— begin SUPPLIED MATERIAL —

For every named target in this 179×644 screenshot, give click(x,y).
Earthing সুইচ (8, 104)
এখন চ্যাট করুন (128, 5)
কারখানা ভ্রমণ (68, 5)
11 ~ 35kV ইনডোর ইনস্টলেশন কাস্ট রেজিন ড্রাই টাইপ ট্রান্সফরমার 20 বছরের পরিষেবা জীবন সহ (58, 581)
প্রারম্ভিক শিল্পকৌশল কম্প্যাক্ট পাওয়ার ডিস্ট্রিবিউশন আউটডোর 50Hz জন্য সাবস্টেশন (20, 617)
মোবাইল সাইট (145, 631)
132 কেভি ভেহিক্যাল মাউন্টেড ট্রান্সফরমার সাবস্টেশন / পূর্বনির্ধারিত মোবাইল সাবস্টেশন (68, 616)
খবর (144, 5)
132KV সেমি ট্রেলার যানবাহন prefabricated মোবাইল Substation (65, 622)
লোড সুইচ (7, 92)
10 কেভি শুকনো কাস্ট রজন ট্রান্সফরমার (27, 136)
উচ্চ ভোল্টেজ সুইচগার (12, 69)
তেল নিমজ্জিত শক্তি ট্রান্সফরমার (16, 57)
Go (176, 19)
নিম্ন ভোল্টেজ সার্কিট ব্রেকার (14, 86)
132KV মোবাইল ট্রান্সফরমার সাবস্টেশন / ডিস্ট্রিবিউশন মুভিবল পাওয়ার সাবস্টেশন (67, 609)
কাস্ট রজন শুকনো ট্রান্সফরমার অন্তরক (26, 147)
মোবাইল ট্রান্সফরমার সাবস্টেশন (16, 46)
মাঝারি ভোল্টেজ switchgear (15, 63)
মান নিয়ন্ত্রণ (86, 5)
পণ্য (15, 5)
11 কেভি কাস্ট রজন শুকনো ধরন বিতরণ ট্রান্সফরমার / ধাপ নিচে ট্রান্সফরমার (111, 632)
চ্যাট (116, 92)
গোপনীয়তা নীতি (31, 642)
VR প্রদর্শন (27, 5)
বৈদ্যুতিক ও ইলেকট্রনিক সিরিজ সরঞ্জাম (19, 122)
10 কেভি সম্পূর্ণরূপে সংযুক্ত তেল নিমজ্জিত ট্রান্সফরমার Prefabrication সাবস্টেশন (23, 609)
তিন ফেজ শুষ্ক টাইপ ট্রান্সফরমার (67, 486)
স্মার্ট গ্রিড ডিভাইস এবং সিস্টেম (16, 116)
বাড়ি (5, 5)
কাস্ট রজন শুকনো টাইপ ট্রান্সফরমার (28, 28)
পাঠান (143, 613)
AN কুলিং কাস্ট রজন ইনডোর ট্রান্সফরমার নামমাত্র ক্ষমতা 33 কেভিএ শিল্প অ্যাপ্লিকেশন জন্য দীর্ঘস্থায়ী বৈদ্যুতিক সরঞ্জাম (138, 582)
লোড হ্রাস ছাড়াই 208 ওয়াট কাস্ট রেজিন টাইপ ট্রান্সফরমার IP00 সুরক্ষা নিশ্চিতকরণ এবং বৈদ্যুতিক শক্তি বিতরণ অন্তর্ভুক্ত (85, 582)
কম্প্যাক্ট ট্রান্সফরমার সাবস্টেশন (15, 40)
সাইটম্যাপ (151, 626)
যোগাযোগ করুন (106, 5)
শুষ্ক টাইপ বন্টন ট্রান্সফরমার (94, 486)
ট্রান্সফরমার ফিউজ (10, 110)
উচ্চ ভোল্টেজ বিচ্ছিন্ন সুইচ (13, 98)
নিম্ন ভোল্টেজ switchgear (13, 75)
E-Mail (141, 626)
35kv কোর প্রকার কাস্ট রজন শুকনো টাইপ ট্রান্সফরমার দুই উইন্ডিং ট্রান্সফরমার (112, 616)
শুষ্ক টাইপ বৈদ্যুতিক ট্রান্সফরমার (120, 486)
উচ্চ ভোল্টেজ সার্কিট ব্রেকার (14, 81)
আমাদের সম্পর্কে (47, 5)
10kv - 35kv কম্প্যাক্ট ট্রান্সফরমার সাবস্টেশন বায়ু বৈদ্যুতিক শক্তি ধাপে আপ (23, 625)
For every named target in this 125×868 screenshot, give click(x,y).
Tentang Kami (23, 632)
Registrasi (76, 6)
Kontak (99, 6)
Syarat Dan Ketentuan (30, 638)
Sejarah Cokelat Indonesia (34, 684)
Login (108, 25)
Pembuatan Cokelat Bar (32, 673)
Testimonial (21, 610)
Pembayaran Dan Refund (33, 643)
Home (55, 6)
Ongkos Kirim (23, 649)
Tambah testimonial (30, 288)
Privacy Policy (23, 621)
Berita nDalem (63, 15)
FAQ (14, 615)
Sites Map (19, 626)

— end SUPPLIED MATERIAL —

_DIRECTIONS_
Please switch "target" to "item" everywhere in the listing above and write out all of its lines again with nothing else changed.

_FINISHED ANSWER_
For every named item in this 179×644 screenshot, give click(x,y).
Earthing সুইচ (8, 104)
এখন চ্যাট করুন (128, 5)
কারখানা ভ্রমণ (68, 5)
11 ~ 35kV ইনডোর ইনস্টলেশন কাস্ট রেজিন ড্রাই টাইপ ট্রান্সফরমার 20 বছরের পরিষেবা জীবন সহ (58, 581)
প্রারম্ভিক শিল্পকৌশল কম্প্যাক্ট পাওয়ার ডিস্ট্রিবিউশন আউটডোর 50Hz জন্য সাবস্টেশন (20, 617)
মোবাইল সাইট (145, 631)
132 কেভি ভেহিক্যাল মাউন্টেড ট্রান্সফরমার সাবস্টেশন / পূর্বনির্ধারিত মোবাইল সাবস্টেশন (68, 616)
খবর (144, 5)
132KV সেমি ট্রেলার যানবাহন prefabricated মোবাইল Substation (65, 622)
লোড সুইচ (7, 92)
10 কেভি শুকনো কাস্ট রজন ট্রান্সফরমার (27, 136)
উচ্চ ভোল্টেজ সুইচগার (12, 69)
তেল নিমজ্জিত শক্তি ট্রান্সফরমার (16, 57)
Go (176, 19)
নিম্ন ভোল্টেজ সার্কিট ব্রেকার (14, 86)
132KV মোবাইল ট্রান্সফরমার সাবস্টেশন / ডিস্ট্রিবিউশন মুভিবল পাওয়ার সাবস্টেশন (67, 609)
কাস্ট রজন শুকনো ট্রান্সফরমার অন্তরক (26, 147)
মোবাইল ট্রান্সফরমার সাবস্টেশন (16, 46)
মাঝারি ভোল্টেজ switchgear (15, 63)
মান নিয়ন্ত্রণ (86, 5)
পণ্য (15, 5)
11 কেভি কাস্ট রজন শুকনো ধরন বিতরণ ট্রান্সফরমার / ধাপ নিচে ট্রান্সফরমার (111, 632)
চ্যাট (116, 92)
গোপনীয়তা নীতি (31, 642)
VR প্রদর্শন (27, 5)
বৈদ্যুতিক ও ইলেকট্রনিক সিরিজ সরঞ্জাম (19, 122)
10 কেভি সম্পূর্ণরূপে সংযুক্ত তেল নিমজ্জিত ট্রান্সফরমার Prefabrication সাবস্টেশন (23, 609)
তিন ফেজ শুষ্ক টাইপ ট্রান্সফরমার (67, 486)
স্মার্ট গ্রিড ডিভাইস এবং সিস্টেম (16, 116)
বাড়ি (5, 5)
কাস্ট রজন শুকনো টাইপ ট্রান্সফরমার (28, 28)
পাঠান (143, 613)
AN কুলিং কাস্ট রজন ইনডোর ট্রান্সফরমার নামমাত্র ক্ষমতা 33 কেভিএ শিল্প অ্যাপ্লিকেশন জন্য দীর্ঘস্থায়ী বৈদ্যুতিক সরঞ্জাম (138, 582)
লোড হ্রাস ছাড়াই 208 ওয়াট কাস্ট রেজিন টাইপ ট্রান্সফরমার IP00 সুরক্ষা নিশ্চিতকরণ এবং বৈদ্যুতিক শক্তি বিতরণ অন্তর্ভুক্ত (85, 582)
কম্প্যাক্ট ট্রান্সফরমার সাবস্টেশন (15, 40)
সাইটম্যাপ (151, 626)
যোগাযোগ করুন (106, 5)
শুষ্ক টাইপ বন্টন ট্রান্সফরমার (94, 486)
ট্রান্সফরমার ফিউজ (10, 110)
উচ্চ ভোল্টেজ বিচ্ছিন্ন সুইচ (13, 98)
নিম্ন ভোল্টেজ switchgear (13, 75)
E-Mail (141, 626)
35kv কোর প্রকার কাস্ট রজন শুকনো টাইপ ট্রান্সফরমার দুই উইন্ডিং ট্রান্সফরমার (112, 616)
শুষ্ক টাইপ বৈদ্যুতিক ট্রান্সফরমার (120, 486)
উচ্চ ভোল্টেজ সার্কিট ব্রেকার (14, 81)
আমাদের সম্পর্কে (47, 5)
10kv - 35kv কম্প্যাক্ট ট্রান্সফরমার সাবস্টেশন বায়ু বৈদ্যুতিক শক্তি ধাপে আপ (23, 625)
For every named item in this 125×868 screenshot, give click(x,y).
Tentang Kami (23, 632)
Registrasi (76, 6)
Kontak (99, 6)
Syarat Dan Ketentuan (30, 638)
Sejarah Cokelat Indonesia (34, 684)
Login (108, 25)
Pembuatan Cokelat Bar (32, 673)
Testimonial (21, 610)
Pembayaran Dan Refund (33, 643)
Home (55, 6)
Ongkos Kirim (23, 649)
Tambah testimonial (30, 288)
Privacy Policy (23, 621)
Berita nDalem (63, 15)
FAQ (14, 615)
Sites Map (19, 626)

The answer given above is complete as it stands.